Return the listing below verbatim. Pictures do not belong in the copy.

MATERIAL SHOWN:
______

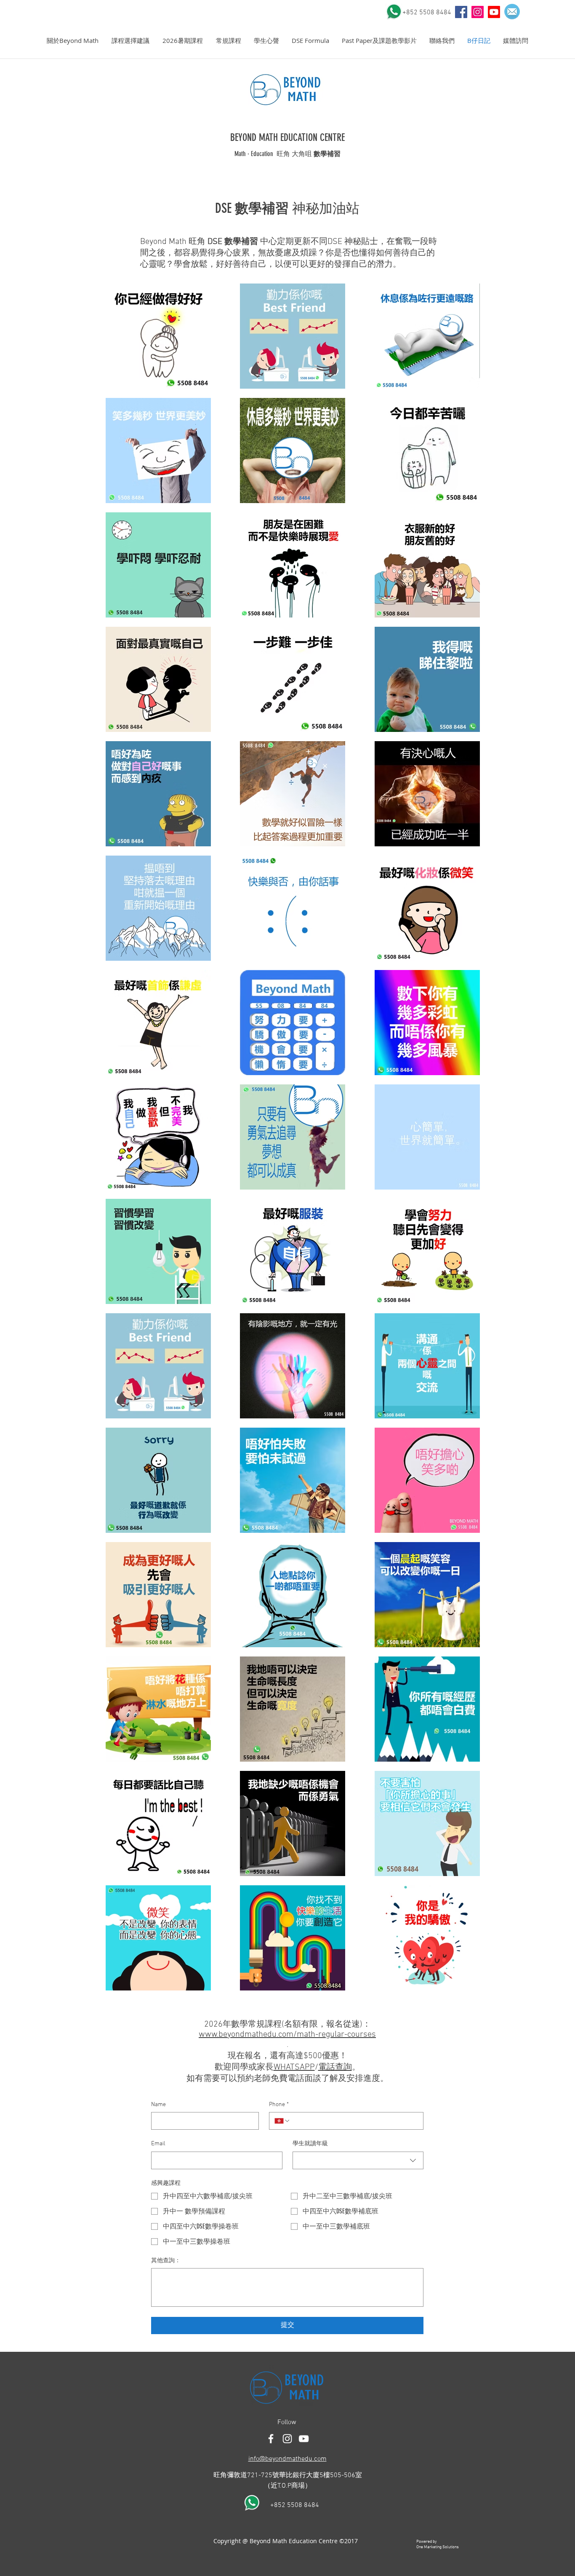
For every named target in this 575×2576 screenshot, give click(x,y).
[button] (72, 40)
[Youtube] (494, 12)
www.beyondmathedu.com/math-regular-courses (287, 2035)
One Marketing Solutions (437, 2547)
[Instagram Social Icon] (477, 12)
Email (158, 2143)
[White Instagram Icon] (287, 2439)
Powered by (426, 2541)
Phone (279, 2104)
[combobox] (358, 2160)
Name (158, 2104)
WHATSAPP (294, 2067)
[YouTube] (461, 12)
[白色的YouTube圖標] (304, 2439)
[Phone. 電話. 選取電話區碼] (282, 2121)
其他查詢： (166, 2260)
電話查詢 (335, 2067)
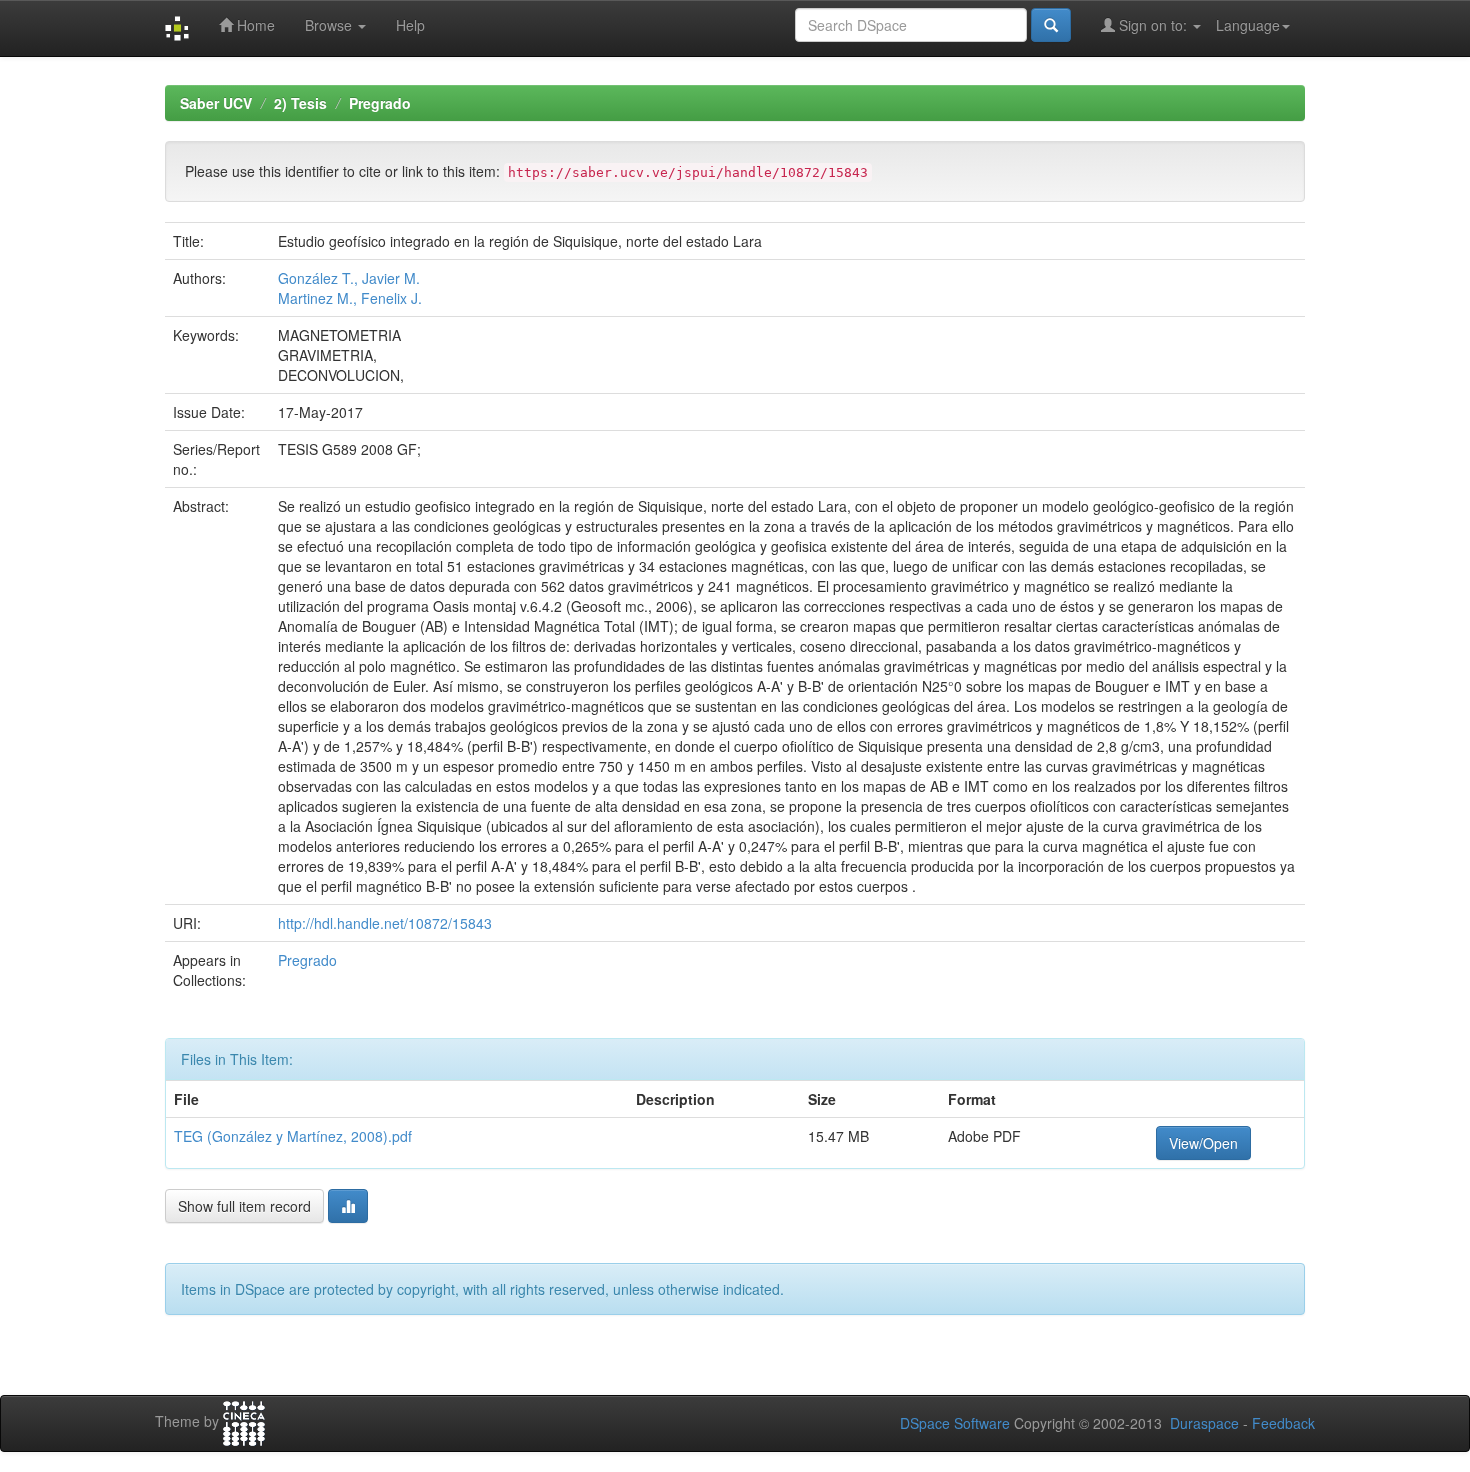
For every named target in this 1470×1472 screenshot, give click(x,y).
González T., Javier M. (349, 278)
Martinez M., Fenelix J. (350, 298)
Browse (330, 25)
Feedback (1283, 1423)
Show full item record (244, 1206)
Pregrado (380, 103)
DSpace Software (955, 1423)
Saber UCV (216, 103)
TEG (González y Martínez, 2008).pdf (293, 1136)
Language (1248, 25)
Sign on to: (1153, 25)
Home (254, 25)
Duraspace (1204, 1423)
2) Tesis (300, 103)
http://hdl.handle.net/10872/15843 (385, 923)
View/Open (1203, 1143)
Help (410, 25)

______

SOLUTION TO THE PROBLEM:
For every named target in this 575×2576 screenshot, give click(x,y).
[button] (72, 40)
[Youtube] (494, 12)
www.beyondmathedu.com/math-regular-courses (287, 2035)
One Marketing Solutions (437, 2547)
[Instagram Social Icon] (477, 12)
Email (158, 2143)
[White Instagram Icon] (287, 2439)
Powered by (426, 2541)
Phone (279, 2104)
[combobox] (358, 2160)
Name (158, 2104)
WHATSAPP (294, 2067)
[YouTube] (461, 12)
[白色的YouTube圖標] (304, 2439)
[Phone. 電話. 選取電話區碼] (282, 2121)
其他查詢： (166, 2260)
電話查詢 (335, 2067)
For every named target in this 1470×1472 screenshot, give click(x,y).
González T., Javier M. (349, 278)
Martinez M., Fenelix J. (350, 298)
Browse (330, 25)
Feedback (1283, 1423)
Show full item record (244, 1206)
Pregrado (380, 103)
DSpace Software (955, 1423)
Saber UCV (216, 103)
TEG (González y Martínez, 2008).pdf (293, 1136)
Language (1248, 25)
Sign on to: (1153, 25)
Home (254, 25)
Duraspace (1204, 1423)
2) Tesis (300, 103)
http://hdl.handle.net/10872/15843 (385, 923)
View/Open (1203, 1143)
Help (410, 25)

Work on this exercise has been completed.